### Passage extrait:
C'est dommage de voir qu'une si belle opportunité au cinéma de rendre à César ce qui appartient à César, soit tombée à plat. Un peu comme Jared Leto qui joue le rôle d'une femme trans* dans Dallas Buyers Club. Des actrices/teurs trans*, il y en a. Mais on préfère donner le rôle à un acteur cisgenre hétérosexuel et on louange par la suite sa performance alors que dans le fond, le rôle aurait très bien pu être joué par une femme trans'. Encore une fois, on rate le train de la représentation et une actrice trans* rate un premier rôle. Nommez-moi des personnages trans* au cinéma, vous.
Crédit : Roadside Attractions via IMDB
Je crois qu'il est fondamental et urgent que les jeunes et les moins jeunes puissent trouver dans l'industrie culturelle des modèles LGBT. On assiste aux débuts d'une réelle révolution médiatique avec les tribunes que des femmes comme Laverne Cox ou plus récemment Caitlin Jenner ont pour la communauté trans*, mais ce n'est que le début. En grandissant comme homosexuel dans ma petite ville, je n'avais personne à qui m'identifier. Mais je suis privilégié. Je suis blanc et je pouvais allumer n'importe quel poste de la télé et me voir représenté par extension, d'une certaine façon. Stonewall, c'était une occasion pour que les minorités raciales et sexuelles d'aujourd'hui et d'avant aient une petite part de tarte de représentation (qui leur revient!) au grand écran et encore une fois, ces communautés se retrouvent avec des miettes. On donne un visage blanc et cisgenre au mouvement pour les droits LGBT alors que ces derniers sont les plus privilégiés de la communauté, les moins généralement à risque de se faire tuer ou de se retrouver à la rue, comme j'en parlais dans cet article précédent. Oui, encore en 2015.

### Consignes:
[a] Recopiez le passage de l'extrait sur la représentation LGBT au cinéma qui va de « C'est dommage de » à « au cinéma, vous. ».
[b] Dans l'extrait sur la représentation LGBT au cinéma, quel acteur incarne une femme trans* dans Dallas Buyers Club ?
[c] Rédigez la suite de l'extrait sur la représentation LGBT au cinéma, en reprenant après sa dernière phrase.

### Matériel fourni:
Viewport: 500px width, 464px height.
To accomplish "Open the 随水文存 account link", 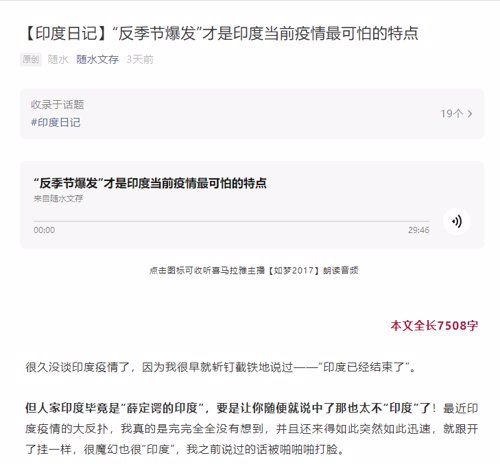I will 97,60.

### Résultats obtenus:
[a]
C'est dommage de voir qu'une si belle opportunité au cinéma de rendre à César ce qui appartient à César, soit tombée à plat. Un peu comme Jared Leto qui joue le rôle d'une femme trans* dans Dallas Buyers Club. Des actrices/teurs trans*, il y en a. Mais on préfère donner le rôle à un acteur cisgenre hétérosexuel et on louange par la suite sa performance alors que dans le fond, le rôle aurait très bien pu être joué par une femme trans'. Encore une fois, on rate le train de la représentation et une actrice trans* rate un premier rôle. Nommez-moi des personnages trans* au cinéma, vous.

[b] Jared Leto.

[c]
Je réalise évidemment que Stonewall le film est un drame inspiré des émeutes de Stonewall, je ne suis pas dupe. Mais on a jamais vu de films inspirés de la découverte de l'Amérique par la France avec des colons japonais qui jouent les Français, non? Ben non, parce que ce n'est pas réaliste. Ce n'est pas ça qui s'est passé. Ben c'est ça. Ce n'est pas ça qui s'est passé à Stonewall, non plus.